---------- STORED DATA

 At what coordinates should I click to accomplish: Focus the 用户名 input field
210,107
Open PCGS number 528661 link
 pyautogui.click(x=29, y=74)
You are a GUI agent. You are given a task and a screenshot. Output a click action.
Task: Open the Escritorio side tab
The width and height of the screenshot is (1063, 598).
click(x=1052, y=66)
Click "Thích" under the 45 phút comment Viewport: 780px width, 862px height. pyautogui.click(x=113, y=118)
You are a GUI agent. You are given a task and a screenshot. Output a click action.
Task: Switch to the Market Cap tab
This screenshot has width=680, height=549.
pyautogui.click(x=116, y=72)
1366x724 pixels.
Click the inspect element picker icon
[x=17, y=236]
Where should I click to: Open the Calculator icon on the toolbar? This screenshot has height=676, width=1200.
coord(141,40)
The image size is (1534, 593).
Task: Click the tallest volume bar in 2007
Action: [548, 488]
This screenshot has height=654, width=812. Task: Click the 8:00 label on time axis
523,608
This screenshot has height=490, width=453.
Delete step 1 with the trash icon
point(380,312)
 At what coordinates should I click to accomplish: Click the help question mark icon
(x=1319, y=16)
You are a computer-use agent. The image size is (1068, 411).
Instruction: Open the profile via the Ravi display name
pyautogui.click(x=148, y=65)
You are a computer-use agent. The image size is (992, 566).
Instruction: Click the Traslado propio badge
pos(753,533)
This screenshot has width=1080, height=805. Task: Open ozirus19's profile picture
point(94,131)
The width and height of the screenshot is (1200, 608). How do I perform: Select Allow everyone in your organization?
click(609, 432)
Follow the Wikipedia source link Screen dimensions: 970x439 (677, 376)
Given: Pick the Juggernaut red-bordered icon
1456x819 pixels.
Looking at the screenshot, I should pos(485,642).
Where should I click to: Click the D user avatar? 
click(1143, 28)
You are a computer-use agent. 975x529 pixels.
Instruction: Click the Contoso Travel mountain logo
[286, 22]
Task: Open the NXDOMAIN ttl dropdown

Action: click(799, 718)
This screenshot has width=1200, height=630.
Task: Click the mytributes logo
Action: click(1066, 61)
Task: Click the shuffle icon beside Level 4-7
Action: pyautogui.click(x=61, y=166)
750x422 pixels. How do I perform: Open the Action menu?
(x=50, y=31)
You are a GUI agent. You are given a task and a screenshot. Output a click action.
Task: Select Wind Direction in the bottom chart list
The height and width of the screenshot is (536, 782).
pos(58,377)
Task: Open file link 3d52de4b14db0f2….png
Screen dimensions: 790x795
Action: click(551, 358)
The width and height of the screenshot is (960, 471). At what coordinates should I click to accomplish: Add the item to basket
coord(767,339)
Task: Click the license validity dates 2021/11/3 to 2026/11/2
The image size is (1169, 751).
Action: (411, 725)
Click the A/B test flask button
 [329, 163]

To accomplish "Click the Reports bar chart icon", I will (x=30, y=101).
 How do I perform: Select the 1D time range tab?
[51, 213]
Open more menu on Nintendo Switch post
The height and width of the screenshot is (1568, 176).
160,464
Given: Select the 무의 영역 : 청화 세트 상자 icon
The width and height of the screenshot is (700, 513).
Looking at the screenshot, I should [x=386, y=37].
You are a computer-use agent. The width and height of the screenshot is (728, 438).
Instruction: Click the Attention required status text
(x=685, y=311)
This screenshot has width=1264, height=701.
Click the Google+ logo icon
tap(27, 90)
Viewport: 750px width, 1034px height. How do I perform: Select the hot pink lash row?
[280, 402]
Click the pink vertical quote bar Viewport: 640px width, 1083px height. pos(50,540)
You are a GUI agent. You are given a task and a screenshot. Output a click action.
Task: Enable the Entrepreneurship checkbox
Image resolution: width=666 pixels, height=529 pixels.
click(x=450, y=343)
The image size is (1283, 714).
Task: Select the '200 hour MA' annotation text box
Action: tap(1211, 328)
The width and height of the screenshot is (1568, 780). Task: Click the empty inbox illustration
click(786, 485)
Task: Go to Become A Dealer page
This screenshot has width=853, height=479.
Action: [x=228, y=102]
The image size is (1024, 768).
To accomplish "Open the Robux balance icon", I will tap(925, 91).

--------------------

TASK DETAILS:
Without changing a single character, repeat each record.

PROBLEM SOLUTION:
 At what coordinates should I click to accomplish: Focus the 用户名 input field
210,107
Open PCGS number 528661 link
 pyautogui.click(x=29, y=74)
You are a GUI agent. You are given a task and a screenshot. Output a click action.
Task: Open the Escritorio side tab
The width and height of the screenshot is (1063, 598).
click(x=1052, y=66)
Click "Thích" under the 45 phút comment Viewport: 780px width, 862px height. pyautogui.click(x=113, y=118)
You are a GUI agent. You are given a task and a screenshot. Output a click action.
Task: Switch to the Market Cap tab
This screenshot has width=680, height=549.
pyautogui.click(x=116, y=72)
1366x724 pixels.
Click the inspect element picker icon
[x=17, y=236]
Where should I click to: Open the Calculator icon on the toolbar? This screenshot has height=676, width=1200.
coord(141,40)
The image size is (1534, 593).
Task: Click the tallest volume bar in 2007
Action: [548, 488]
This screenshot has height=654, width=812. Task: Click the 8:00 label on time axis
523,608
This screenshot has height=490, width=453.
Delete step 1 with the trash icon
point(380,312)
 At what coordinates should I click to accomplish: Click the help question mark icon
(x=1319, y=16)
You are a computer-use agent. The image size is (1068, 411).
Instruction: Open the profile via the Ravi display name
pyautogui.click(x=148, y=65)
You are a computer-use agent. The image size is (992, 566).
Instruction: Click the Traslado propio badge
pos(753,533)
This screenshot has width=1080, height=805. Task: Open ozirus19's profile picture
point(94,131)
The width and height of the screenshot is (1200, 608). How do I perform: Select Allow everyone in your organization?
click(609, 432)
Follow the Wikipedia source link Screen dimensions: 970x439 (677, 376)
Given: Pick the Juggernaut red-bordered icon
1456x819 pixels.
Looking at the screenshot, I should pos(485,642).
Where should I click to: Click the D user avatar? 
click(1143, 28)
You are a computer-use agent. 975x529 pixels.
Instruction: Click the Contoso Travel mountain logo
[286, 22]
Task: Open the NXDOMAIN ttl dropdown

Action: click(799, 718)
This screenshot has width=1200, height=630.
Task: Click the mytributes logo
Action: click(1066, 61)
Task: Click the shuffle icon beside Level 4-7
Action: pyautogui.click(x=61, y=166)
750x422 pixels. How do I perform: Open the Action menu?
(x=50, y=31)
You are a GUI agent. You are given a task and a screenshot. Output a click action.
Task: Select Wind Direction in the bottom chart list
The height and width of the screenshot is (536, 782).
pos(58,377)
Task: Open file link 3d52de4b14db0f2….png
Screen dimensions: 790x795
Action: click(551, 358)
The width and height of the screenshot is (960, 471). At what coordinates should I click to accomplish: Add the item to basket
coord(767,339)
Task: Click the license validity dates 2021/11/3 to 2026/11/2
The image size is (1169, 751).
Action: (411, 725)
Click the A/B test flask button
 [329, 163]

To accomplish "Click the Reports bar chart icon", I will (x=30, y=101).
 How do I perform: Select the 1D time range tab?
[51, 213]
Open more menu on Nintendo Switch post
The height and width of the screenshot is (1568, 176).
160,464
Given: Select the 무의 영역 : 청화 세트 상자 icon
The width and height of the screenshot is (700, 513).
Looking at the screenshot, I should [x=386, y=37].
You are a computer-use agent. The width and height of the screenshot is (728, 438).
Instruction: Click the Attention required status text
(x=685, y=311)
This screenshot has width=1264, height=701.
Click the Google+ logo icon
tap(27, 90)
Viewport: 750px width, 1034px height. How do I perform: Select the hot pink lash row?
[280, 402]
Click the pink vertical quote bar Viewport: 640px width, 1083px height. pos(50,540)
You are a GUI agent. You are given a task and a screenshot. Output a click action.
Task: Enable the Entrepreneurship checkbox
Image resolution: width=666 pixels, height=529 pixels.
click(x=450, y=343)
The image size is (1283, 714).
Task: Select the '200 hour MA' annotation text box
Action: tap(1211, 328)
The width and height of the screenshot is (1568, 780). Task: Click the empty inbox illustration
click(786, 485)
Task: Go to Become A Dealer page
This screenshot has width=853, height=479.
Action: [x=228, y=102]
The image size is (1024, 768).
To accomplish "Open the Robux balance icon", I will tap(925, 91).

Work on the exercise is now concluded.